Advanced machine learning algorithms are used to identify phishing emails, malware attacks, and generally suspicious or unusual network behaviors that may suggest a cyberattack.
The bad news is that hackers have access to the same technology.
In much the same way that cybersecurity AI and machine learning can be used to scan and analyze huge amounts of data to identify a phishing attack, hackers and other threatening actors also have a huge amount of data at their disposal, especially from previous data breaches and leaks.
As proof of the concept in 2017, researchers at the Stevens Institute of Technology used data from two major data breaches where millions of passwords had been compromised. By analyzing tens of millions of passwords from a compromised gaming site, the AI-enabled network could artificially generate hundreds of millions of passwords based on patterns it identified. When applied to a set of 43 million compromised LinkedIn passwords, it was able to crack them with 27 percent accuracy.
Although this was just an experiment, there are more powerful programs. A program that was discovered in February 2020 reportedly had the capacity to analyze more than one billion logged-in login and password data and generate new variations. This represents an evolutionary step beyond filling in references (a crime where the target password is used to access other accounts). AI makes it possible to identify patterns and correctly guess passwords.
Although it is uncertain exactly how many threatening actors or hackers actively use AI and machine learning, both governments and technology companies take the threat seriously and actively build defense. This is likely to lead to an ongoing arms race between cyber security companies and hacking groups and is guaranteed to continue to escalate in the coming years.

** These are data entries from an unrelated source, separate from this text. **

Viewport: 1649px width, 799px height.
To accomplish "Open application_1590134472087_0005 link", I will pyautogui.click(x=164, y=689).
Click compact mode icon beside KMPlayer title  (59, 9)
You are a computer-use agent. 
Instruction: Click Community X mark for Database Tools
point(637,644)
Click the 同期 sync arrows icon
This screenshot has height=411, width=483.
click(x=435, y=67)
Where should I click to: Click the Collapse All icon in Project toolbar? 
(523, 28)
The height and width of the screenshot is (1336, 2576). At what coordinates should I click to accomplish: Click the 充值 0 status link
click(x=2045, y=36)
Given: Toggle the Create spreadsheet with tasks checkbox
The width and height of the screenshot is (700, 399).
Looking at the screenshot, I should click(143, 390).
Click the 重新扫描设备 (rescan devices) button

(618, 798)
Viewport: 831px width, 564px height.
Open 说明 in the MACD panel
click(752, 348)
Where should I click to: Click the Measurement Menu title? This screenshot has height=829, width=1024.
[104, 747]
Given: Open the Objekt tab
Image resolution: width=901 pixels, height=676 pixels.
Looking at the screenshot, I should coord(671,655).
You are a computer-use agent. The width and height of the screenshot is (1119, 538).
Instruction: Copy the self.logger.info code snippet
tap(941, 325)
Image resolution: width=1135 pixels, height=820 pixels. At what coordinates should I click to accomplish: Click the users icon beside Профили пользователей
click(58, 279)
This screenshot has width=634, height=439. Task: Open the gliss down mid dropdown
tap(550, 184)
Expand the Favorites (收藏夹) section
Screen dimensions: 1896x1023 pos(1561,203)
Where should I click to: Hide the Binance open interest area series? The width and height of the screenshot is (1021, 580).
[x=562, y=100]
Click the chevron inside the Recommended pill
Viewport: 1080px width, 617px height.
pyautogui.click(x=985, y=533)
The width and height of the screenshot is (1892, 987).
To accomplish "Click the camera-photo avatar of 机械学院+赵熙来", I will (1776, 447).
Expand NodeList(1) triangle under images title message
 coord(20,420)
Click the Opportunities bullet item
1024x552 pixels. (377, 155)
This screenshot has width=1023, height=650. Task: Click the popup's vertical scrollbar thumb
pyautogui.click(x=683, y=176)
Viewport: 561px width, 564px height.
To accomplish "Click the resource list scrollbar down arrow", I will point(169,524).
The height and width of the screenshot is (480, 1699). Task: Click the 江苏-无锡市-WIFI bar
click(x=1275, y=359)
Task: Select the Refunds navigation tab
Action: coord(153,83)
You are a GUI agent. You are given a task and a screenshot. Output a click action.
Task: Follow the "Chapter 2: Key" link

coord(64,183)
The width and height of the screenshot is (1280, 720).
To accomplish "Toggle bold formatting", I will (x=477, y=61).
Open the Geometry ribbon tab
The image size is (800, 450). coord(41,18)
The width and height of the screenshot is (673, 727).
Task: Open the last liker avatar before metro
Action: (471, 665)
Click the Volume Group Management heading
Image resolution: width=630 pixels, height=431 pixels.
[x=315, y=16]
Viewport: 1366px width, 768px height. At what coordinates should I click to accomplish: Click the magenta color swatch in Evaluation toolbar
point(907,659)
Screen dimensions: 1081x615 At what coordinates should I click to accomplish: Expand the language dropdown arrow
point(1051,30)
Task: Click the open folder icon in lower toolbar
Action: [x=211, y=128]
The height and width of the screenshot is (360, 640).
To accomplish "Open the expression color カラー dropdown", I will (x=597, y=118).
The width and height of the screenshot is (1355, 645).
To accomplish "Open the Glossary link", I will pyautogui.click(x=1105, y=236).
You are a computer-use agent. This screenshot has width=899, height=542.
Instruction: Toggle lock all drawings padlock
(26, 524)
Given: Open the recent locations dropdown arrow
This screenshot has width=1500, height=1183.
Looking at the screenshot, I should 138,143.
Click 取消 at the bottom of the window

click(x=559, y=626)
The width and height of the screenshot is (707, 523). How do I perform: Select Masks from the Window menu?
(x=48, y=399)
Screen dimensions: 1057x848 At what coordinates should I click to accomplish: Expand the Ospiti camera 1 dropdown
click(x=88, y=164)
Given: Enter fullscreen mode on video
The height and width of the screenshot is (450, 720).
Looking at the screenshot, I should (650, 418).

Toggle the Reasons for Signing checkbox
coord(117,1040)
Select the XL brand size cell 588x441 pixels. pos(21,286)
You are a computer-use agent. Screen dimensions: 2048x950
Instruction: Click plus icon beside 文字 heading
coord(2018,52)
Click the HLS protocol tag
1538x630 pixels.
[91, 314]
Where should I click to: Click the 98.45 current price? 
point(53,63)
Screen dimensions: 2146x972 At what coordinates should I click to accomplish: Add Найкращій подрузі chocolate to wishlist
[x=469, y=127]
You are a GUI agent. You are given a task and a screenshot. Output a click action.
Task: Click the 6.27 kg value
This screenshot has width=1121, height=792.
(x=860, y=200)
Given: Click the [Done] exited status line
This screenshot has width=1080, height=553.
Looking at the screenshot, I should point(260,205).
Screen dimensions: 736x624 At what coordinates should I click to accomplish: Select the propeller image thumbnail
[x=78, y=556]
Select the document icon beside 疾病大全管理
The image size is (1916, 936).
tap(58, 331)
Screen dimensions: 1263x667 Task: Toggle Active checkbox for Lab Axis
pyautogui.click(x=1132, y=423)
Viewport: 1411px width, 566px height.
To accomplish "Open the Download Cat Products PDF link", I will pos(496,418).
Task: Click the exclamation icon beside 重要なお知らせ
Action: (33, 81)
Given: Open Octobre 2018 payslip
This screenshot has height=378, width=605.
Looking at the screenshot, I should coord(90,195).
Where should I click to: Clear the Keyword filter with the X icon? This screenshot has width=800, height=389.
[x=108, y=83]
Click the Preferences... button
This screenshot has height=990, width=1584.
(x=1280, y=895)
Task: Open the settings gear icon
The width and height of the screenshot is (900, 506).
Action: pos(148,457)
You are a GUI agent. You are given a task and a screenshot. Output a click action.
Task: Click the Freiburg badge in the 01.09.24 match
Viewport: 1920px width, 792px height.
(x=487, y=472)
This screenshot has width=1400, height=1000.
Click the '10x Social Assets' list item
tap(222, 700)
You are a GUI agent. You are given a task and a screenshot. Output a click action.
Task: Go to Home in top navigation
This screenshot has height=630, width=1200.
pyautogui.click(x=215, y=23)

Again, knowledge is the best defense against cyber threats. You should also be aware of personal protection against cyber, as it can also protect against the effects of these threats. This recommendation provides the type of coverage you can expect from a first-party security liability: data recovery and recovery, cyberbullying, financial loss due to online fraud and breaches of personal data.
You can always contact your local independent agent to learn more about cyber security insurance.
The insurance cover described above is in the most general terms and conditions and is covered by the actual exceptions and conditions. For specific coverage information and policy exceptions, see the policy itself or contact a central agent.